* TASK INSTRUCTIONS *
Starting at the line that contains "Image resolution: width=610" and ending at the final line of the entries below, write out each line exactly as it appears, but omit the pictures.
##### DATASET EXTRACT
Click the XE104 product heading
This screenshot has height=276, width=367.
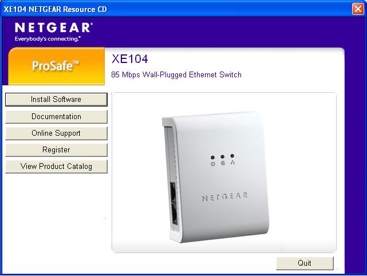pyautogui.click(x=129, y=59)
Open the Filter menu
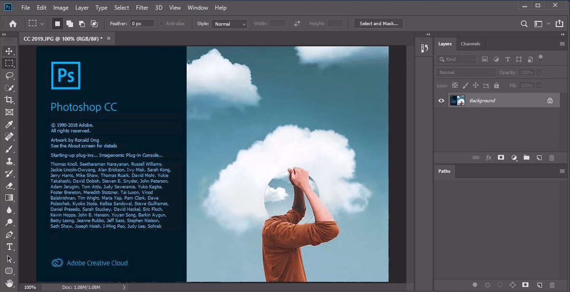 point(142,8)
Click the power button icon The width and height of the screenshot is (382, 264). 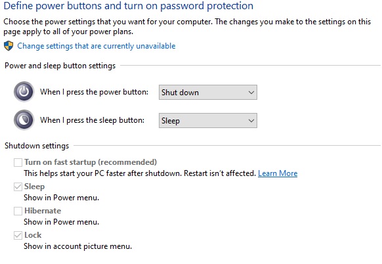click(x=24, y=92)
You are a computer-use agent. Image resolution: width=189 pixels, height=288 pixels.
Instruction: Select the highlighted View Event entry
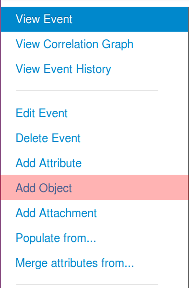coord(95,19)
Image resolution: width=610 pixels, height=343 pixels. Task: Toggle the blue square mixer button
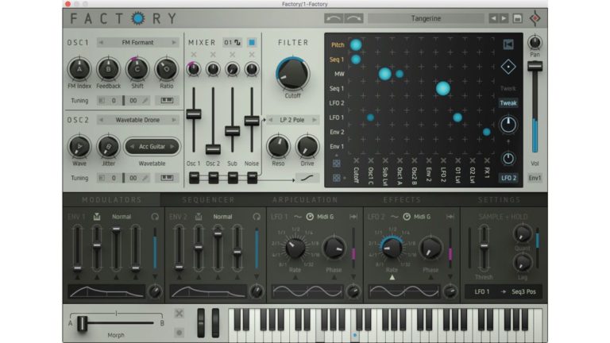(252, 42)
##########
* YOUR RESPONSE *
Image resolution: width=610 pixels, height=343 pixels. Task: Toggle the blue square mixer button
(252, 42)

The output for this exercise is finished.